I recently went to a party for the 1st time since lockdown began in March. I've been on a weight loss journey for a few years but most substantial progress had been during the lockdown period. I became less fat, more muscular, and happier with my body, and now I would actually consider myself a fit person, and definitely a healthy one.
Then this party came around. I try to believe that I'm an individual who does their progress for myself and only myself, but deep down I do crave a little bit of acknowledgement. But I would have been fine if I didn't receive any acknowledgement. What really broke me down was that I actually received multiple fat jokes. Comments on my size, stature, weight, all of it.
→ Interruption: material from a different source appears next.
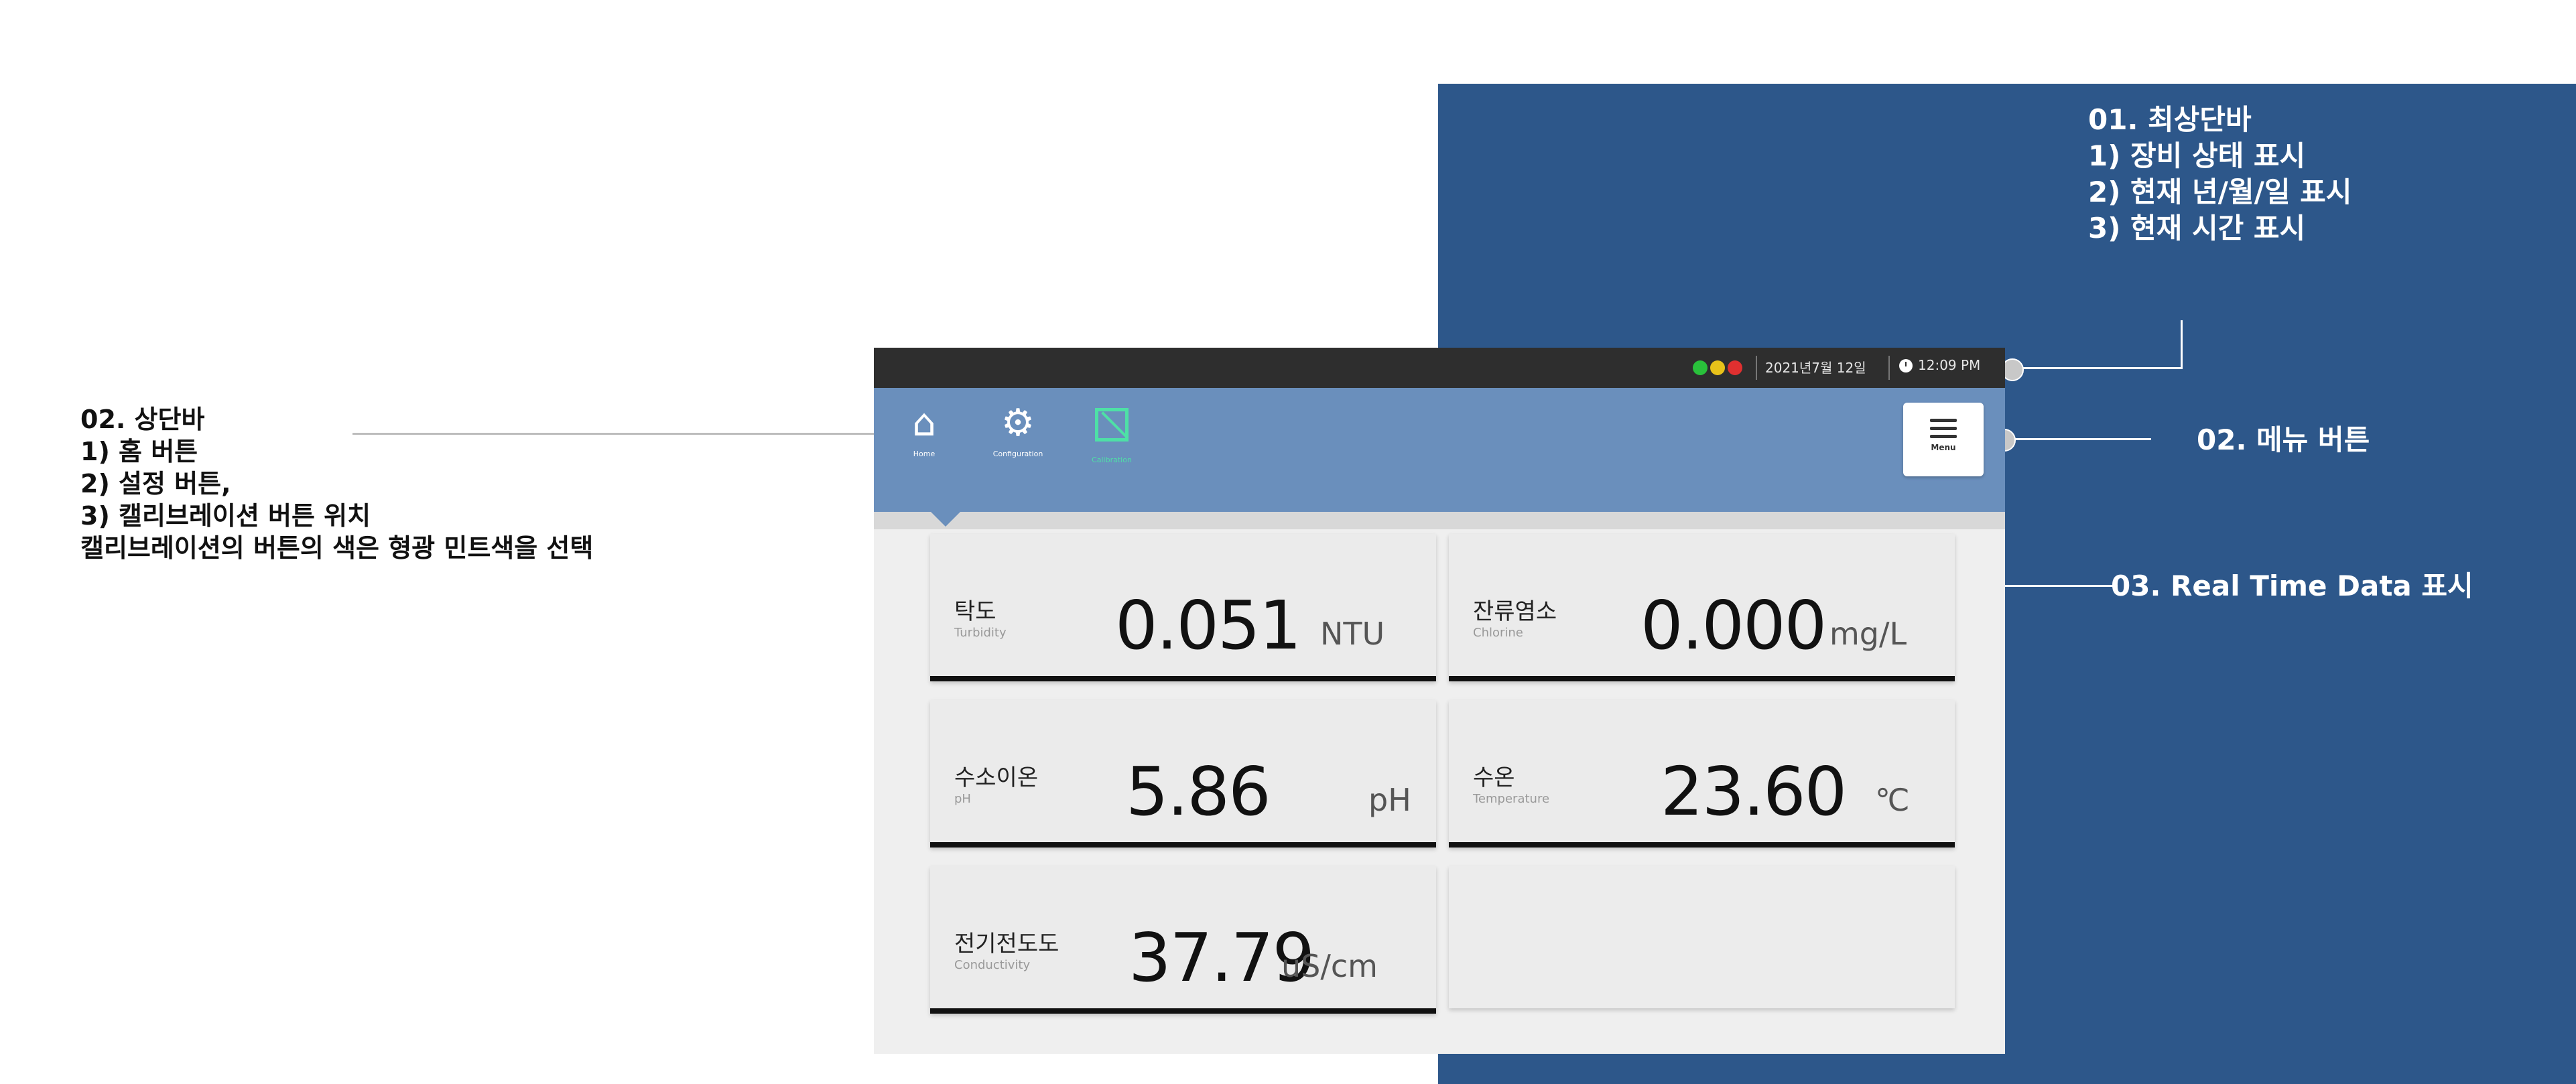 The image size is (2576, 1084). I want to click on gear-icon: ⚙, so click(1018, 423).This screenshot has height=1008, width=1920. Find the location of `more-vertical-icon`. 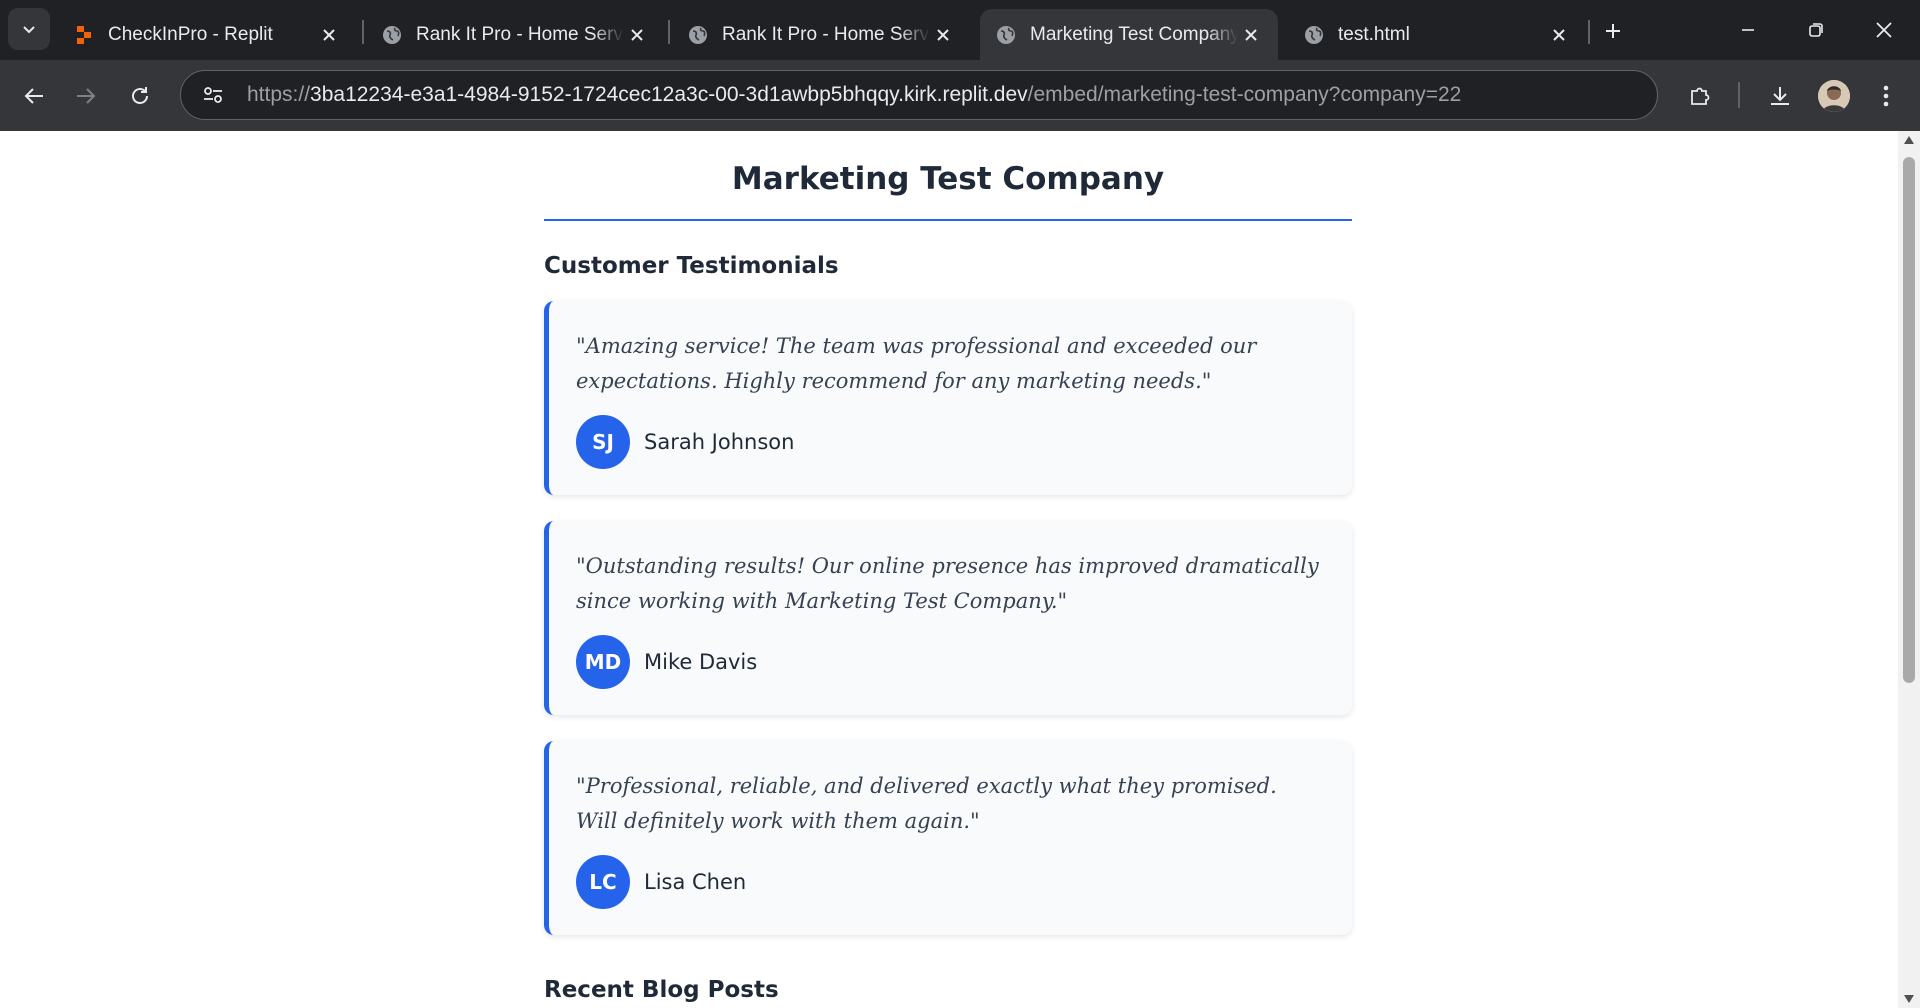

Accompany this with my history of being a loner with very few friends and you end up with me having a breakdown, crying myself to sleep and starving myself into a 3000 calorie deficit out of pure sadness. I'm normally a confident person but this made me feel like all my progress is for nothing. It's caused a resurgence in depression and anxiety with me taking a day off of working out even though I normally would have gone. It hurt me more than any other feeling could.
My message with this post is simple; please encourage kindness. Love each other. We're all fighting our own fight and it's already hard as is. So please, if you know anyone who's undergone a weight loss journey, give them a hug and tell them you're proud. Give them a friend. They need it more than you could possibly imagine.
Stay strong kings and queens. Stay hard.